Lessons and observations from atop a bike
The crowds are gone, and the tent is empty, but the spirit of Pelotonia ’13 is still very much in the air on the Kenyon campus. Over 6,700 riders from around the US and around the world hit the roads of central Ohio soon after dawn on Saturday morning. Volunteers provided roadside assistance, food and water at rest stations, and even free massages to the riders. The destination? For most of the riders, the finish line was right here in Gambier, in front of the Kenyon Athletic Center. The goal? Raise funds to support cancer research; over $11 million have been raised so far this year (with more dollars still coming in), bringing the total raised by Pelotonia in the past five years to over $50 million, all of it going to support research at the James Cancer Center at The Ohio State University.
Among the 6,700 were members of the Kenyon peloton: staff, faculty, and alumni committed to raising funds for the cause. Many of us have cancer survivors among our family or close friends; some of us have lost loved ones to the struggle. Over the years, I have known many researchers who have dedicated their careers (and spent many long hours in lab) developing an understanding of cancer and searching for answers to end the disease (and, this summer, six Kenyon students worked in labs at the James Cancer Center contributing to this effort). We all feel a compelling urgency to press ahead in the work to find a cure for cancer, and Pelotonia shines as an example of the collective power we all have to make a difference in the world.
I rode the 75 mile route from Pickerington to Gambier. As the group gathered before dawn, the atmosphere buzzed with excitement (and, our Kenyon jerseys attracted attention from Kenyon alums riding with other teams – as usual, the Kenyon family was omnipresent). I was moved once again by the beauty of the central Ohio farmland; but, I was moved even more by the large numbers of folks who lined the road – holding signs, ringing cowbells, playing music, cheering us on.
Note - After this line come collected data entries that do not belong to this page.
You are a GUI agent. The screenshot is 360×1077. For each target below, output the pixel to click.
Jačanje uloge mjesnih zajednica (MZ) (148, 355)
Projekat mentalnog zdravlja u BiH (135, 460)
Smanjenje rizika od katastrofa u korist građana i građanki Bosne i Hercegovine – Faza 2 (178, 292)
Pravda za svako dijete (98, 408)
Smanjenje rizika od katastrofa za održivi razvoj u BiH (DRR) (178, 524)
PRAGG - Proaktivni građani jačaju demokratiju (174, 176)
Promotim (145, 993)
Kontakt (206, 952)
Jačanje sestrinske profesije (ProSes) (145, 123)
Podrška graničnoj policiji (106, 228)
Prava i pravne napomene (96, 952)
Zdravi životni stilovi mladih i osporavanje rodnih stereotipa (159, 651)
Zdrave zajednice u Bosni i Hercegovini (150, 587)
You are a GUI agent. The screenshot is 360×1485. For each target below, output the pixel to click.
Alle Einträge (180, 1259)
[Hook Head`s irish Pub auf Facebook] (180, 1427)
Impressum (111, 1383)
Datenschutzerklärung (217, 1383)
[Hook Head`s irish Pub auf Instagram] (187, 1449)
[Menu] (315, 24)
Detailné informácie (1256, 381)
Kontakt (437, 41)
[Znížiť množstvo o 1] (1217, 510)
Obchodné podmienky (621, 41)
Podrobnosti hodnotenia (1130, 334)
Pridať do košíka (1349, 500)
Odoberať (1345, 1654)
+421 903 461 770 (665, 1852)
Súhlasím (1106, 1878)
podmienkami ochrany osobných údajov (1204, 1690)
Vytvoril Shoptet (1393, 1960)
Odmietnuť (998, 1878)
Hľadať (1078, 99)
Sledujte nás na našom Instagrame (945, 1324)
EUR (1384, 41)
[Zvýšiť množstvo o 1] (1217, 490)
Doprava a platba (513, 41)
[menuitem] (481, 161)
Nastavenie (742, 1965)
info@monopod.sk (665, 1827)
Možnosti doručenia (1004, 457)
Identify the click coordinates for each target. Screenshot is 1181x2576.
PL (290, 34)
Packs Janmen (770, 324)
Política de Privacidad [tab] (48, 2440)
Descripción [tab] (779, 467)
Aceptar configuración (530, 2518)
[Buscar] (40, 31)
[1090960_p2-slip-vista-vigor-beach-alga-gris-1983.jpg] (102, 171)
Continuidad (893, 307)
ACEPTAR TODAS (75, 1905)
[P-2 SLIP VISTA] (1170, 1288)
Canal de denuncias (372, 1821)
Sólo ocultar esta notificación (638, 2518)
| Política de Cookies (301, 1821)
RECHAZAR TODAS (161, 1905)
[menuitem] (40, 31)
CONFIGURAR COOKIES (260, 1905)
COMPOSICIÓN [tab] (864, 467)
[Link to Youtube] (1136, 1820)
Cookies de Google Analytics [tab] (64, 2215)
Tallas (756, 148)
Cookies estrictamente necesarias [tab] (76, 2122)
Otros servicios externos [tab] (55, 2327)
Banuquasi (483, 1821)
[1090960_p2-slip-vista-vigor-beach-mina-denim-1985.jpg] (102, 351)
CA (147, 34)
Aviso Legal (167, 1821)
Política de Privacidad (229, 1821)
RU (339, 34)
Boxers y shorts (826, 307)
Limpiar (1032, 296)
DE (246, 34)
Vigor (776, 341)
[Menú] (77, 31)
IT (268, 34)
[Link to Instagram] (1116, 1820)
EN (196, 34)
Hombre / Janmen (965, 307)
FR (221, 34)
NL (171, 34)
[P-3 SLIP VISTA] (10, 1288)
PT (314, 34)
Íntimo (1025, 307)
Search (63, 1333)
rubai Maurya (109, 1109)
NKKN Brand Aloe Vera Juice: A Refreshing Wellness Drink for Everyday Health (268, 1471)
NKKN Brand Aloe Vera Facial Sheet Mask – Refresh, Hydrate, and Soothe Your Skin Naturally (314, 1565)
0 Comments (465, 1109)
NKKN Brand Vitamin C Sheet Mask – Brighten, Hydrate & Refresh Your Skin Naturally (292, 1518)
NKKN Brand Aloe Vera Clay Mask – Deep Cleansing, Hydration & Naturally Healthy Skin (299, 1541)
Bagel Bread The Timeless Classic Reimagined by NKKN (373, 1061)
For me, the day served as a reminder of our educational mission. An education is more than the content of courses, more than the skills acquired, more than preparation for career. An outstanding education prepares us for lives as citizens, for taking on positions of leadership and responsibility within our communities, and for living lives of empathy and generosity to those around us. Some of this we learn from reading great works of literature, philosophy, and religion, and some we learn from being challenged by our professors and our peers. But, powerful lessons sometimes arise from simple acts such as getting on a bike and riding farther than you thought you could do; volunteering with hundreds of others to support an important cause; or talking with a man standing on the road with a sign that says “Thank you for saving my wife.”
Thanks to all of those in the Kenyon community who volunteered with Pelotonia, who worked through the weekend making our guests feel welcome on campus, and who supported the Kenyon peloton and its riders with donations to the cause.
(and, thanks to Darryl Uy for the photos!).